Image showing the SARS-CoV-2 virus being attacked by a COVID-19 antiviral drug such as molnupiravir

Research led by the University of Milan shows that inhibition of the lysine demethylase enzyme (LSD1) could help improve treatment of patients infected with SARS-CoV-2.

The research, published in the journal Science Signaling, shows that inhibiting LSD1 blocks the excessive and damaging inflammatory response seen in patients with COVID, but does not block the body’s natural antiviral response.

Individuals infected with SARS-CoV-2 produce type I interferons, which are drivers of antiviral immunity. While interferons are beneficial for fighting viruses, when proinflammatory cytokines are also produced by the body it can result in damage to many organs.

“Steroids, the only class of host-targeting drugs approved for the treatment of coronavirus disease 2019, indiscriminately suppress both responses, possibly impairing viral clearance,” write Pier Giuseppe Pelicci, a senior oncologist, researcher and professor at the University of Milan, and co-authors.

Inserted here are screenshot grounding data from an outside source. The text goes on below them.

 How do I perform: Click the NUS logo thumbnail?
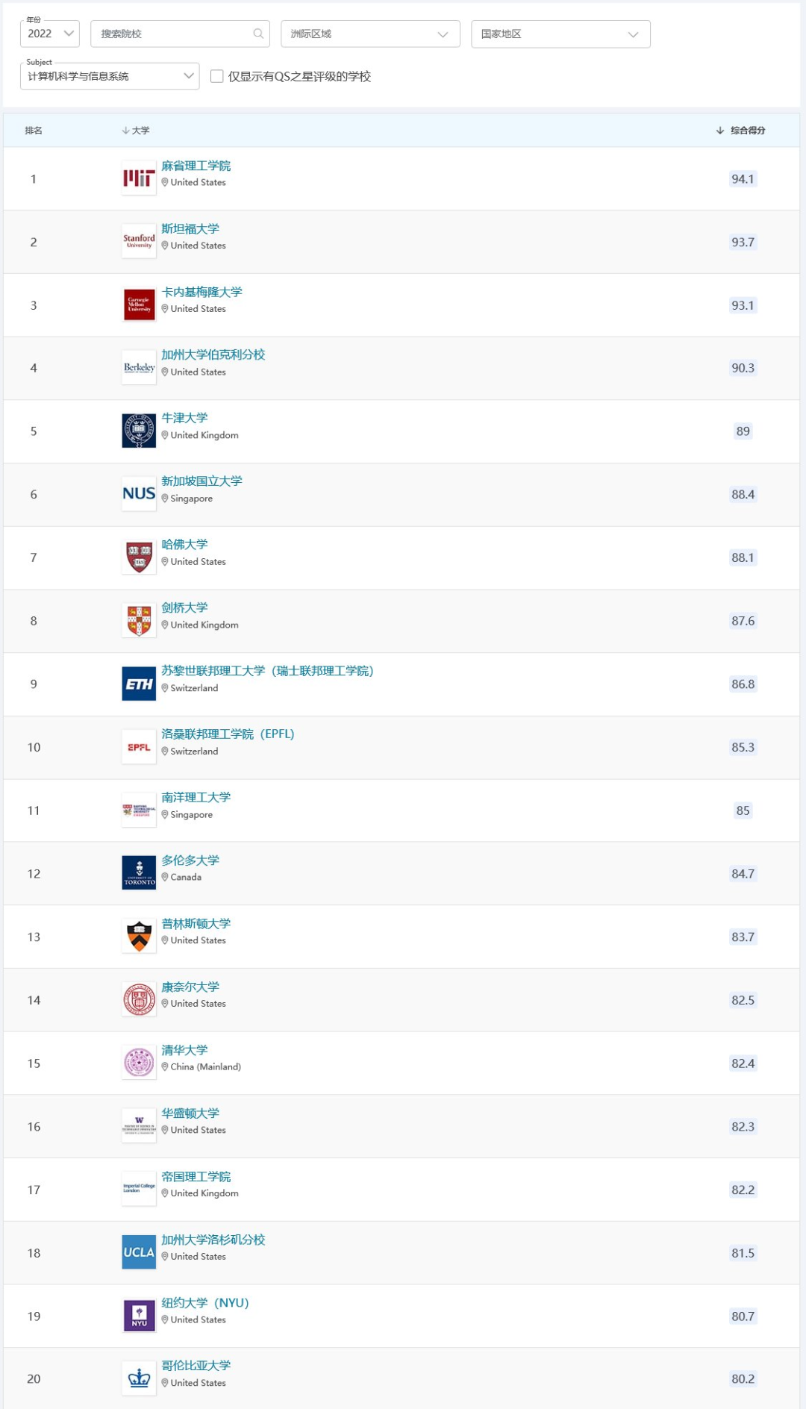click(139, 494)
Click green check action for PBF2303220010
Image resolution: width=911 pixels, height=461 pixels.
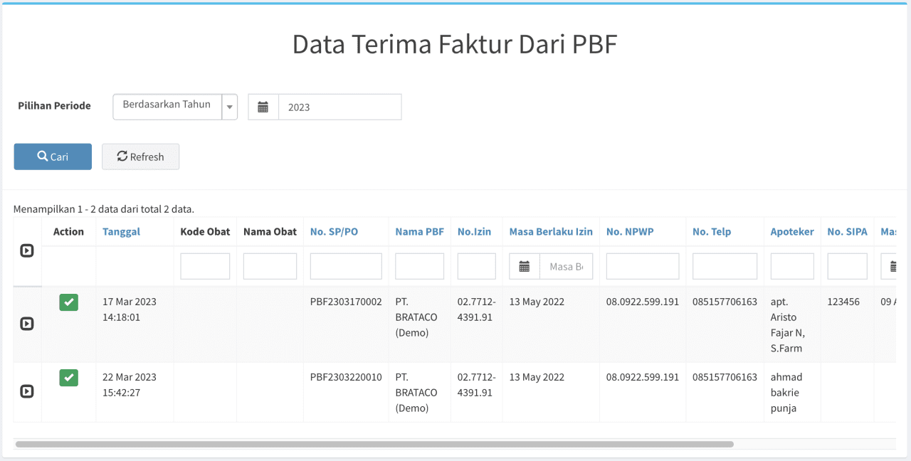click(68, 378)
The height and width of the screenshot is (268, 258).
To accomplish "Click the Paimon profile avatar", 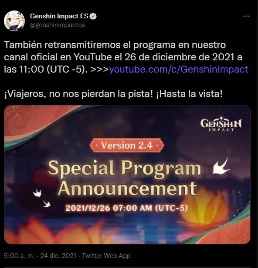I will pyautogui.click(x=14, y=21).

Finding strategies to target the cytokine response while the antiviral response remains intact could be of great benefit to patients.

In this study, Pelicci and colleagues used cell culture systems and a mouse model to investigate whether the two different immune responses seen in SARS-CoV-2 infection could be separated in mouse macrophages infected with SARS-CoV-2.

They discovered that LSD1 inhibition appeared to significantly dampen the cytokine-based proinflammatory response, while not notably impacting the normal antiviral response of the cells.

LSD1 inhibitors are already in development as high activity of this enzyme is linked to poor outcome in a number of different cancers such as bladder, lung and colorectal cancers. They are currently being tested as potential treatments for late-stage small cell lung cancer, castrate-resistant prostate cancer and acute myeloid leukemia.

“These results suggest that LSD1 controls innate immune responses against coronaviruses at multiple levels and provide a mechanistic rationale for potentially repurposing LSD1 inhibitors for COVID-19 treatment,” suggest the authors.